Through this line of enquiry, not only will you gain a deeper understanding of your staff member and teammate, but you’ll actually start learning more about your business as well.
It takes time, it takes courage and it takes practice to ask and listen… to listen more than participate in the conversation – you may have heard of the two ears one mouth concept – listen more than you talk.
Trying to answer these questions for yourself will prepare you for asking others. Recognising which parts are particularly difficult, or understanding just how you feel about them, is an important step in trying to improve your mental wellbeing.
What is also challenging at this time is accepting that we will all be dealing with this situation differently.
There are just so many variables, both internally such as culture, levels of pre-COVID mental wellbeing, stress management strategies and insight and external variables such as family commitments, financial stress, home set up and so on, that make dealing with this situation just so unique to us all.
No one way is right or wrong, so recognising the signs of not managing or coping for yourself and your teams is also important – and they may present differently to how you would expect them to, and how you would expect a person to act/perform/present.
A person may be more irritable than usual, have a change in routine, look different, be difficult to reason with, become easily overwhelmed, express concerns over their future, be eating more… or less, stopped previously enjoyed activities or not want to join in on team activities and so on.
It does take a trained eye to see these sometimes subtle changes, and the more you know your team as individuals, not just workers, the easier it will be.
So, what can you do to keep mental well during these times?

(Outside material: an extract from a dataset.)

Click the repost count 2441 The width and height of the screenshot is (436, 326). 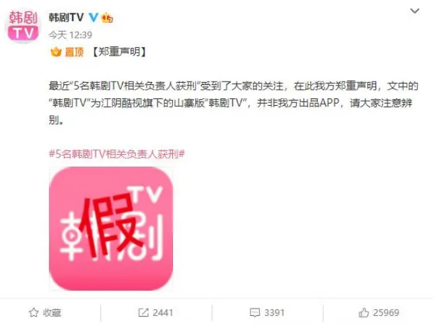(x=163, y=313)
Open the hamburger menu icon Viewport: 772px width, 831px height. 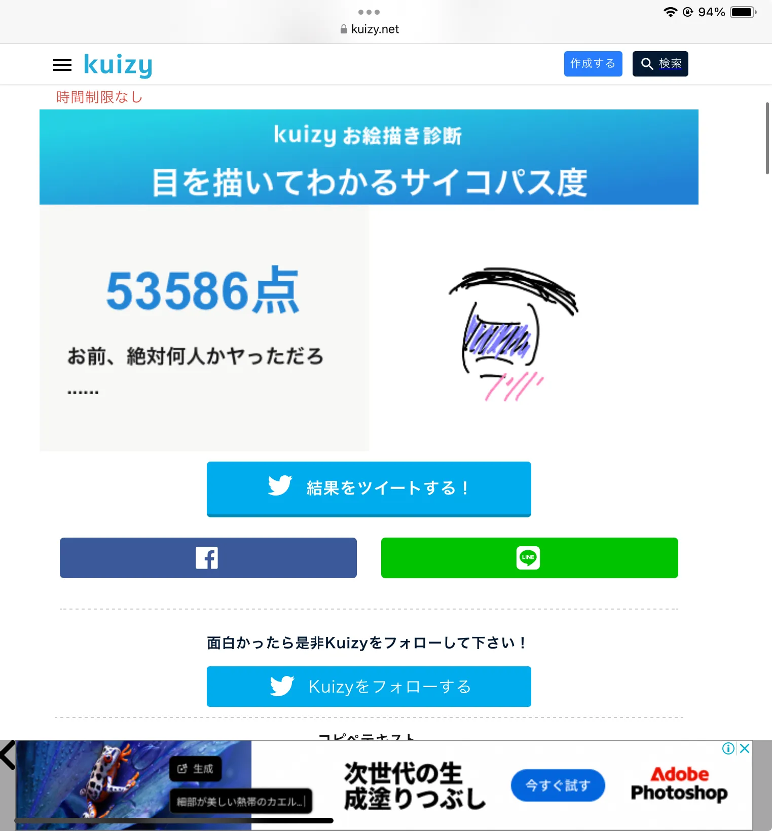click(x=62, y=65)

My top three suggestions would be these:
Keep connected and have fun – personally and professionally. This has been a challenge whilst in isolation and while working from home, and it takes strength and courage to reach out regularly to people and make those connections. Connect using a variety of way – telephone, Zoom, FaceTime etc, and now we are able to move around more freely – in person.
We are social beings and an absolute must for good mental wellbeing is to maintain social, physical and spiritual connections with others. This will allow you the space and time to talk about how this time and the future is for you. Incorporating some fun into team meetings, conversations and activities is just what we need at the moment as well.
Keep active – there is a multitude of research highlighting the benefits of physical exercise for our mental wellbeing – getting that heart rate up for 15-20 minutes (minimum) every day makes you feel physically fit and well, and mentally alert. Encourage others on your journey, create challenges for yourself and your team, having walking meetings, walk and talk on the telephone and preferably do this outdoors, away from your screens and in the fresh air.
Get enough sleep – research shows that in winter we need a minimum nine hours sleep (minimum of seven in summer) to keep physically and mentally well however, evidence shows that we are not getting this.
When life gets disrupted like it is at the moment, it is easy to fall into bad sleeping habits. With increased screen time, reduced physically activity and disrupted schedules and routines it’s easy to see why getting enough good quality sleep is challenging.
Actively managing your sleep patterns and habits will pay dividends for your mental wellbeing and long-term health, and creates a more productive workforce.
Try maintaining a regular bedtime – avoiding lying in too long and staying up too late. Take some time to wind down in the evenings, increase your exercise/movement and avoid having caffeine or alcohol late in the afternoon and evenings. Encourage staff to think about their sleep patterns.
Staying healthy is a habit and establishing healthy workplace creates a healthy business, so it is worth the time, energy and effort to invest into yourself and your staff – it will pay dividends for the months and years ahead!
By Randa Abbasi
Randa Abbasi is the chief ergonomic operator at WorkSpace IQ.